Don't get me wrong, due process of law is the lever of Western civilization. It is from it that all other secular concepts of justice flow.

But it is not enough.

We need a broader application of justice for a world as impersonal as ours, dominated as it is by massive centers of wealth and power. Many people are trampled, and many more are forgotten.

But the weakness of modern statism and progressivism is just as fundamental. For it can imagine no action or program as overreach.

And the concept of "social justice" is both indefinable and insatiable. We should be wary of it.

As with the inflation of the word equity.

Equity used to have a real meaning: The quality of being fair.

Equity is being redefined to mean equality of claim and condition.

The drive for such a broad and abstract form of justice is not sustainable.

What is?

Four kinds of justice, I think.

First, justice as the correction of injustice.

Perfect justice is impossible. But more justice, and less injustice, is identifiable, and possible.

So, instead of talking about "social justice," we should talk about workers compensation or the necessity of exercising freedom of association to form unions. Because most of us would agree that when a worker is disabled by an accident on the job, he should be compensated. Or that when a laborer works so hard he collapses on the job, he cannot simply be fired because he is now worn out. These are clear injustices. And — this is perhaps Old Testament sensibility — while we cannot easily agree on what is just, we can usually see clearly what is horribly unjust.

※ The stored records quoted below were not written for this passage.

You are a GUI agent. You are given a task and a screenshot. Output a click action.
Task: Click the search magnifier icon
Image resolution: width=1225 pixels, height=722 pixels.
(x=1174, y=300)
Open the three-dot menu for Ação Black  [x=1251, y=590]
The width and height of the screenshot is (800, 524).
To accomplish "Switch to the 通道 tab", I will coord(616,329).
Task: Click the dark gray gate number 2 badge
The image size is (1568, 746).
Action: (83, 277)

Second, justice as contract.

This is a form of justice we can trust.

Instead of emoting and railing against the evil ones whom we see as oppressors, we enter into contracts: Meeting entrenched power with collective power and delineating rights and responsibilities. This is what the labor movement was in the beginning and it was epitomized by people like Samuel Gompers and Walter Reuther. They organized and negotiated.

David Hume said that justice should be a cool virtue, and I think there is great wisdom in that. Emotion generally does not change much. Meeting power with power and contracting does.

Most of us can grasp the concept of fair pay for a day's work and form an opinion as to what that might be in a given instance. Contracts are concrete.

Third, justice as personal decency, specific and local.

When one person sets about correcting injustice done to another, it is the most meaningful kind of justice. Maybe it is a boss correcting a colleague's low pay. Maybe it is a teacher recognizing the intellect in a student who'd previously been labeled slow. Maybe it is a coach playing the kid on the team with the most heart and least talent. Maybe it is a lawyer fighting for a client who went to jail when there was no evidence.

This is the clearest and best kind of justice: Heart speaking to heart.

Fourth, justice as an expression of love — or mercy and compassion if you prefer those words.

The older I get, the more I am convinced that no social structure — not the family, not a city, not a church, not a civil organization — can hold together and endure based on self interest alone, or reason alone. There has to be a degree of selflessness, derived from faith or ideals. Without this love element, why help the homeless, risk your life for your country or attempt parenting?

This kind of justice — befriending an addict, for example, knowing he may well fall again — is an approximation of something greater. It is the justice of the fraternity in Alcoholics Anonymous. It is an approximation of divine justice, which is not at all Mr. Hume's detached calculation or contract, but also very far from a posture.

Reinhold Niebuhr, our greatest modern Christian thinker, said: "Love is the motive, but justice is the instrument."

The instrument must be precise.

Just outside of that small town in Virginia, I met a young lawyer named Jason Yarashes and some of his team. They are with the Virginia Justice Project for Farm and Immigrant Workers. They are doing something concrete — going to bat for the right-less and nearly invisible people who feed us. And they are doing justice — one case at a time, one person at a time.

They have embraced all four forms of justice. None are abstract.